Instead of ordering one of these authorized dispositions, the trial court ordered a disposition that was not requested in the pleadings before it or supported by the evidence presented at the adjudicatory hearing. The case plan filed by DCF contained a permanency goal of adoption, and the parties did not agree to litigate the issue of any alternative permanency placement at the adjudicatory hearing. Thus, the trial court's order placing the children in a permanent guardianship had the effect of modifying the case plan without affording proper notice or the opportunity to be heard. See K.E. v. Dep't of Children & Families, 958 So. 2d 968, 972 (Fla. 5th DCA 2007) (holding that the trial court's order granting the father's motion for sole custody and to terminate jurisdiction had the effect of erroneously modifying the mother's case plan without proper notice and the opportunity for an evidentiary hearing).

VII. Conclusion.

In conclusion, the trial court erred in denying DCF's petition to terminate parental rights to both children based on the egregious conduct toward and aggravated child abuse of Z.C.(1). The court properly determined that DCF presented clear and convincing evidence of both egregious conduct toward and aggravated child abuse of Z.C.(1) under sections 39.806(1)(f) and (g). Additionally, the court properly determined that there was a nexus between the abuse of Z.C.(1) and the substantial risk of significant harm to Z.C.(2). However, the court misapplied the manifest best interests and least restrictive means tests by basing its decision not to terminate solely on the availability of the alternative placement. And the court erred in sua sponte placing the children into a permanent guardianship at this stage in the proceedings. We therefore reverse both orders on appeal and remand with directions for the trial court to reconsider DCF's termination petition by reapplying the manifest best interest and least restrictive means tests as described above.
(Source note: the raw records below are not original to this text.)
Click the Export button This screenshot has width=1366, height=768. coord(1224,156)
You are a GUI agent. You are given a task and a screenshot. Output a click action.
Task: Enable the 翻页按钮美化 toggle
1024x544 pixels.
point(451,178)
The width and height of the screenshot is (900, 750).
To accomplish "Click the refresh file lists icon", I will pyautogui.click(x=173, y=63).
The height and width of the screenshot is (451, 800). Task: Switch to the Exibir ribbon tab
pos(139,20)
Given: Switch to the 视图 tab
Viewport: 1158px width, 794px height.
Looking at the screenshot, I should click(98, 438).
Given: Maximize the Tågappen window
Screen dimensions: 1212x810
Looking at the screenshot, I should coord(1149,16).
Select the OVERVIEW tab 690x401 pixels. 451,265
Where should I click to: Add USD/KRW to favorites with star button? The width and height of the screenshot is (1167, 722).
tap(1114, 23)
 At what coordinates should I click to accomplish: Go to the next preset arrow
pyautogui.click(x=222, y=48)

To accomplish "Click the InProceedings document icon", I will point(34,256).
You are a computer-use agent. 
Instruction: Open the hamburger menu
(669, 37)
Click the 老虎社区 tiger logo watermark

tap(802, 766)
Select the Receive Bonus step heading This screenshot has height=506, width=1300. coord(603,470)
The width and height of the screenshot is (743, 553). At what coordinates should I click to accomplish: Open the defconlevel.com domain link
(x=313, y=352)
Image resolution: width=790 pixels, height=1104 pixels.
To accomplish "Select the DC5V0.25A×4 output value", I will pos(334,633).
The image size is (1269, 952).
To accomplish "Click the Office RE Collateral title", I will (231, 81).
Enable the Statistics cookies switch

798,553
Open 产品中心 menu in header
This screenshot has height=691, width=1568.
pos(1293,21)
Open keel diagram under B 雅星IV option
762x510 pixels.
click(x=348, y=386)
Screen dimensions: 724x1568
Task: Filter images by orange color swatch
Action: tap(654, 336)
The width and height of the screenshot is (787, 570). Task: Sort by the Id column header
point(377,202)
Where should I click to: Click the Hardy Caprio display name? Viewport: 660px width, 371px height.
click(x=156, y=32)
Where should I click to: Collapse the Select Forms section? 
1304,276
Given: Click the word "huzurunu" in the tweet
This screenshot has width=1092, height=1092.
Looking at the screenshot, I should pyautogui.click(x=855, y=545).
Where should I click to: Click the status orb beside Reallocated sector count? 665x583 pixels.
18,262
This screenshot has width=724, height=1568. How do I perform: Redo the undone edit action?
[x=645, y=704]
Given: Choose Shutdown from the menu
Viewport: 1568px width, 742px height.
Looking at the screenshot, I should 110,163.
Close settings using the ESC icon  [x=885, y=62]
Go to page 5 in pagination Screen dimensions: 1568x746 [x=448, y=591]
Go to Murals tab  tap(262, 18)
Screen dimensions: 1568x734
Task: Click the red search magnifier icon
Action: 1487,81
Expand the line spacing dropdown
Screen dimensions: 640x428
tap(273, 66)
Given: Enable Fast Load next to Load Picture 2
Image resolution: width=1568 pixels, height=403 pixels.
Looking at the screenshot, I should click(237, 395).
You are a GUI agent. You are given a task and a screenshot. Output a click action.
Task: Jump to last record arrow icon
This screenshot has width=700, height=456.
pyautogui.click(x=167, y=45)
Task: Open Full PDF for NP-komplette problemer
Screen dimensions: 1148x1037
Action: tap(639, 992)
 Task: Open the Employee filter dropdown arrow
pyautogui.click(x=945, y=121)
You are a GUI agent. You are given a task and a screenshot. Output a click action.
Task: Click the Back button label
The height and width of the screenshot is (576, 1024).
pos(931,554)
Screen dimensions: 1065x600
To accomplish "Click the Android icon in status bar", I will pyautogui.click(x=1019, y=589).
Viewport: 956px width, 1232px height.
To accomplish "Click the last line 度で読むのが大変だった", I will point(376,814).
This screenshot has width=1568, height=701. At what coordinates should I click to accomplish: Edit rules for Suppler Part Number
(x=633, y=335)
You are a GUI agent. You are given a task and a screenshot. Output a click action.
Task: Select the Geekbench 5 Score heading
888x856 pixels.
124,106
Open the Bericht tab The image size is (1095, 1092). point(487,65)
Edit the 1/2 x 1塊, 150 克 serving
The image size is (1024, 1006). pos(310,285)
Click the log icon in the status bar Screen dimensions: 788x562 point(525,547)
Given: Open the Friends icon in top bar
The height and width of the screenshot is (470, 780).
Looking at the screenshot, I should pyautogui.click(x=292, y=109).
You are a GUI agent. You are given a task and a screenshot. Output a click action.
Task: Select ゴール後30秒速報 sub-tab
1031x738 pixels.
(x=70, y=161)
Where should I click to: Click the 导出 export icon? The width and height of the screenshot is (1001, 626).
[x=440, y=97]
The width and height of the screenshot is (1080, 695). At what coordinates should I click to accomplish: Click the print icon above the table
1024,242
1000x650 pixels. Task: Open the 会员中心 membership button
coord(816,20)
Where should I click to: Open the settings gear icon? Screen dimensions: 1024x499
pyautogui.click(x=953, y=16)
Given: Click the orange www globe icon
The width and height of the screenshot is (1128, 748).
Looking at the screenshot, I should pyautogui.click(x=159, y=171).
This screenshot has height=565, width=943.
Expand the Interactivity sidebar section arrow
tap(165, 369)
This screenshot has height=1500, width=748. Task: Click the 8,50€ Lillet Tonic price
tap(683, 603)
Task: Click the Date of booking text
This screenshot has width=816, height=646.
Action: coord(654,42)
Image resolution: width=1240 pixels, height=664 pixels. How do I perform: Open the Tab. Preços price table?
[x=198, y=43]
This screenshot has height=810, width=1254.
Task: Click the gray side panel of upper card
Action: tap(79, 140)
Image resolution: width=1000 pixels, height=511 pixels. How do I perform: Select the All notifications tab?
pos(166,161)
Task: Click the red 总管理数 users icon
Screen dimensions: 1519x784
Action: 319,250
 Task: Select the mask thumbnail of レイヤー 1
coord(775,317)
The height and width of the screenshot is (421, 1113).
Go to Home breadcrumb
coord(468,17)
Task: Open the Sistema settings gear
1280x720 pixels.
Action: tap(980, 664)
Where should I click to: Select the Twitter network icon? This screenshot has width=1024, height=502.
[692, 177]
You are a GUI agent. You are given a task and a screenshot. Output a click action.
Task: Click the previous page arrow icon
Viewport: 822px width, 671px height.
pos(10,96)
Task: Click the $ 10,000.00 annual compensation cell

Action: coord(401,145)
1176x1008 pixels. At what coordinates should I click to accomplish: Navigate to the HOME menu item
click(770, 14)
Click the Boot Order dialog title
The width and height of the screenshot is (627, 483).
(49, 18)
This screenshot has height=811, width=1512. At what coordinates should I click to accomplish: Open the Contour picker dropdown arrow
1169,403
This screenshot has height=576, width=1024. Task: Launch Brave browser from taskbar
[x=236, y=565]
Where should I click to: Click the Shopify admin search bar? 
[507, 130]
Reversed and remanded. NORTHCUTT, CASANUEVA, DAVIS, VILLANTI, WALLACE, KHOUZAM, and CRENSHAW, JJ., Concur. ALTENBERND, J., Concurs specially with an opinion in which WHATLEY, KELLY, LaROSE, MORRIS, and BLACK, JJ., Concur. ALTENBERND, Judge, Concurring in part and specially concurring in part.

The court voted to consider this case en banc because recent trial court decisions on appeal in this court reflected differing views of this court's use of the term "nexus" in termination cases involving two or more children. Examining our own cases we concluded that a new, comprehensive opinion was "necessary to maintain uniformity" in our decisions. See Fla. R. App. P. 9.331(a). Although we do not recede from any case today, Chief Judge Silberman's restatement of this court's case law will undoubtedly help both the trial courts and this court to maintain uniformity in decisions. As the judge who first used the word "nexus" in K.A. to describe this test, I believe that the en banc opinion's discussion of this issue is correct.

As we studied the cases involving "nexus," we also came to realize that the trial courts appeared to be applying the concepts of "least restrictive means" and "manifest best interests" differently within their decisions. For example, the trial court in this case while struggling with the proper analysis of "nexus," entered an order reciting that this unusual placement would be a "lesser restrictive alternative" "in the better interests of the children." While attempting to write a better explanation of "least restrictive means," I reached the conclusion that the district courts have misinterpreted the holding in Padgett v. Department of Health and Rehabilitative Services, 577 So. 2d 565 (Fla. 1991). I am inclined to believe that over time even the supreme court itself may have given a role to "least restrictive means" that was not intended by the court when it issued Padgett. Thus, I concur in the court's opinion with the exception of the holding and discussion in section V concerning the application of the "least restrictive means" test.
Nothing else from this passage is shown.